Designing Your Document Management Solution

Document management software have a wide assortment of different features. Let's look at some of these to find the ones most important for your project.

The Benefits of Automation

Once you have decided the best way to organize, store and retrieve your documents, the next part of the planning stage is to find the most efficient way to scan these documents and associate them with the correct index field values. Creating an efficient scanning and indexing process will save you countless hours of labor over the life of your project.

The two main methods for automating indexing are barcode recognition and Optical Character Recognition (OCR). Barcode recognition is faster and more accurate, but your documents must contain a barcode on the document or a cover page for this to work. OCR is able to read printed data directly from the page, which means most documents can be processed as-is. However there are many conditions that can affect the practicality of OCR that will be discussed in this section.

If your index data already exists in another database, SimpleIndex® has two features that can make use of this data to automate processing. The Index Autofill feature lets you enter one key field that is used in a database lookup to retrieve matching values and fill in the remaining index fields automatically. SimpleIndex also has the ability to pre-set index values using the Command Line Interface and have a scanned document receive these indexes automatically.

Using Barcode Recognition

Barcode recognition is the most efficient way to capture index data printed on documents. Some documents already have key information in barcode format on them. If your project is to scan new documents on an ongoing basis, it may be possible for you to redesign it to include barcodes. Having a barcode with index data on the document is the best case scenario, for all the index data is on the document at the time it is created in a format that can be read with near 100% accuracy.

If it is not possible to print barcodes on the document itself, an alternative is to have the person who creates the document print out a barcode cover page and place it on the file before it is scanned. The SimpleCoversheet application was designed to make this easy by providing a simple interface for selecting index values and printing a standard coversheet that contains these values in barcode format.

Barcode recognition can also be useful when you have documents with a variable number of pages that will all receive the same index values. If it is not possible to generate an indexed coversheet for these at the time they are created, a generic barcode coversheet can be used to separate the scanned images into multi-page files, one for each document. A second process can then be used to index these images one file at a time instead of one page at a time, greatly increasing throughput.

Using OCR

Traditionally, zone OCR solutions require you to specify a region on the page where index information will be found. This region is recognized and the result is inserted into an index field. The problem with traditional zone OCR is that if the region is moved slightly due to variations in scanning, the result could contain extra neighboring characters or cut off desired characters. This limits the usefulness of traditional zone OCR to documents where the index value is in the exact same place every time and has plenty of white space around it.

SimpleIndex's OCR contains many advanced features to overcome the inherent limitations of zone OCR. This is done by providing template and dictionary matching for OCR fields. These features search the OCR results for a certain pattern or list of possible values and return only the matching data. This allows you to draw your OCR zones much larger than normal, ensuring that no matter how much the data shifts around it will always be contained within that region.

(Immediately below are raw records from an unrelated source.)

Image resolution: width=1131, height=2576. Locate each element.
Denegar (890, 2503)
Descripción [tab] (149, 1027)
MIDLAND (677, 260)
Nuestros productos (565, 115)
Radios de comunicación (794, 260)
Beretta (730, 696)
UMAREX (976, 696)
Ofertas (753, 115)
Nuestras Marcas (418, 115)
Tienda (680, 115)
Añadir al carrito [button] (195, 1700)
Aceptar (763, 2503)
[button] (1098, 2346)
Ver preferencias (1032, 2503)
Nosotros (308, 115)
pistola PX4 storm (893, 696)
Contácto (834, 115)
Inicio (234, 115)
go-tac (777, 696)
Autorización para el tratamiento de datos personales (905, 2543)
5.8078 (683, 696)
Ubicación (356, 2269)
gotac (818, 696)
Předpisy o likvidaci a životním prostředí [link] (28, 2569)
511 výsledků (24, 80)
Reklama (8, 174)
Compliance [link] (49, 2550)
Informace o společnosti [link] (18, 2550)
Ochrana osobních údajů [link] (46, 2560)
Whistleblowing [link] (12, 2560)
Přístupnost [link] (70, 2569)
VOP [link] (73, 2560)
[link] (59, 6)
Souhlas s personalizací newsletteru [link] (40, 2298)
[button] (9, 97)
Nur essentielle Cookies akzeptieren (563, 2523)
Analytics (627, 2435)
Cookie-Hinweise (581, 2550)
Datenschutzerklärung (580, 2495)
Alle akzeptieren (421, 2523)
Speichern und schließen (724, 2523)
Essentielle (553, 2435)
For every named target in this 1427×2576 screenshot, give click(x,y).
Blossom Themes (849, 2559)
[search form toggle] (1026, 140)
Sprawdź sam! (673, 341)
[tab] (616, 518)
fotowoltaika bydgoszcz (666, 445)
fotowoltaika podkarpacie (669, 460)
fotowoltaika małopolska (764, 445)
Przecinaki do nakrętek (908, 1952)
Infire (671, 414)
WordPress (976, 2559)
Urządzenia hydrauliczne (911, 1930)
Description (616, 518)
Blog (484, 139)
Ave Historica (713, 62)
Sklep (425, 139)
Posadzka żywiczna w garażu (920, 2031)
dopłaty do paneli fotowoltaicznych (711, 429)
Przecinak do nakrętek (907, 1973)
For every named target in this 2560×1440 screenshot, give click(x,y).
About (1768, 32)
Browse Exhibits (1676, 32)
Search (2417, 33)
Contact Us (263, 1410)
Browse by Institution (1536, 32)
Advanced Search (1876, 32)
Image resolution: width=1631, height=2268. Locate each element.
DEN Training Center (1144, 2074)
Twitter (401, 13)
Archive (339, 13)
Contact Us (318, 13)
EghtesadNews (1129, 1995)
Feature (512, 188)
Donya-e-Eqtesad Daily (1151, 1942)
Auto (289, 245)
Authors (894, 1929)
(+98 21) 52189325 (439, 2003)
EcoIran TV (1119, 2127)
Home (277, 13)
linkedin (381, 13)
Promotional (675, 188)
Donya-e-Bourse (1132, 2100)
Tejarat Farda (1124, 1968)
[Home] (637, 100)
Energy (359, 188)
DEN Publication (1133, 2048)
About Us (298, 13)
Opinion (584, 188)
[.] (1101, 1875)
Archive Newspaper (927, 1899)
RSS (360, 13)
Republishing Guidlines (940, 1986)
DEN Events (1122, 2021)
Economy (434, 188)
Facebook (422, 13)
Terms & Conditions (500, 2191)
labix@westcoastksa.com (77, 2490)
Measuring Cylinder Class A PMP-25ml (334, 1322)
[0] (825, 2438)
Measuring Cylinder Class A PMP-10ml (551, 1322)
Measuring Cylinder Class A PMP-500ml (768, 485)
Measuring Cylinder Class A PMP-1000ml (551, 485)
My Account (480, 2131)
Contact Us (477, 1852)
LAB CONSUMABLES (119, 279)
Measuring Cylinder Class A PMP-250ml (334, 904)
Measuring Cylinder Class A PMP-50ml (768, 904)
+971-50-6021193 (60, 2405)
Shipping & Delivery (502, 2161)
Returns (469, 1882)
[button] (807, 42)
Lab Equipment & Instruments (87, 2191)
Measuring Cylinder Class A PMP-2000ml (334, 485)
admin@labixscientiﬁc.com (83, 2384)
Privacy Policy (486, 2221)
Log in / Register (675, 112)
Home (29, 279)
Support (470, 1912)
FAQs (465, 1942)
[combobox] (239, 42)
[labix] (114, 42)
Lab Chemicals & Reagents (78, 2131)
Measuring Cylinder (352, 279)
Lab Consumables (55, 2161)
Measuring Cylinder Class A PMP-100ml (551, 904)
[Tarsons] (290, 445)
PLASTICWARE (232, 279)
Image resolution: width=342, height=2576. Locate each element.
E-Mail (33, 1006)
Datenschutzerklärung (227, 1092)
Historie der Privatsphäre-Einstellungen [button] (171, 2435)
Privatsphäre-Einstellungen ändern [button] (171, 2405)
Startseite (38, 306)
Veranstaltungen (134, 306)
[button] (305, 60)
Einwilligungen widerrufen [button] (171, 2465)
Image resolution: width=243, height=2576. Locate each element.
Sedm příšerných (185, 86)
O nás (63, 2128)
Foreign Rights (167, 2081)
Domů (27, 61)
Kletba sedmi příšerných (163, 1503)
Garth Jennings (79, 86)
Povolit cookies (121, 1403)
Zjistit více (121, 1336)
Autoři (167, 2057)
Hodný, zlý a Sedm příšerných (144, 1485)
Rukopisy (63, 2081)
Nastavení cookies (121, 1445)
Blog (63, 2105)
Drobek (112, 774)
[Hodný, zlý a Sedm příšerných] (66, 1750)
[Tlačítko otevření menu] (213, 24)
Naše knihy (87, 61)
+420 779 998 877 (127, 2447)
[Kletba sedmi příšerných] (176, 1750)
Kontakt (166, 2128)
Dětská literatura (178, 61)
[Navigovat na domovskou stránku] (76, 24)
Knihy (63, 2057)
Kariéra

It is even possible to draw your zone around the entire page and find key information that is not printed in any fixed location. For example, a doctor's office may receive lab reports from many different labs. Each report is formatted differently, but each contains the patient's name somewhere on it. Using the dictionary matching feature with a patient name list, SimpleIndex can identify the correct patient for each lab automatically.

When implementing OCR for document automation, carefully consider the data you are trying to recognize. Is the text legible? Does it appear in a fixed location? Does it conform to a unique pattern that won't be found anywhere else on the page? Is there a list available with all the possible values for this field? Answer these questions and you will know which OCR approach is best for your application.

Using Index Autofill

The Autofill feature of SimpleIndex is an easy way to associate many index fields with one document without retyping data that already exists in another application. Autofill uses a database lookup to retrieve records that match a key value entered by the user. Blank index fields are then filled in automatically with the data from this lookup. The result is a document database with many different possible search fields, of which only one needed to be entered during scanning.

The key field may be typed by the user, or it may be read from the document automatically using barcode recognition or OCR. The lookup is performed either when the user changes this field or when the index values are saved. If the lookup finds multiple matching records, the user will be notified and the first set of values will be used by default.

Using Pre-Indexed Batches

Pre-index batches are a unique feature of SimpleIndex that greatly improve throughput for scanning a single document at a time. Pre-indexed batches can be configured to allow the user to enter index values prior to scanning, or they can be executed from the command line to circumvent user interaction altogether.

Some typical scenarios for pre-indexed batches are:

  1. User scans one document at a time by entering field values first, scanning and having the images saved with these values automatically.
  2. User has several pre-defined documents that they scan. All field values are saved with the configuration file. User loads the scanner and double-clicks the appropriate configuration to scan and save that file automatically.
  3. SimpleIndex is integrated with an existing application. A "Scan Current Record" button is implemented that launches SimpleIndex and passes the index values for the current document through the command line. The user loads the scanner and clicks this button; images are scanned and saved automatically.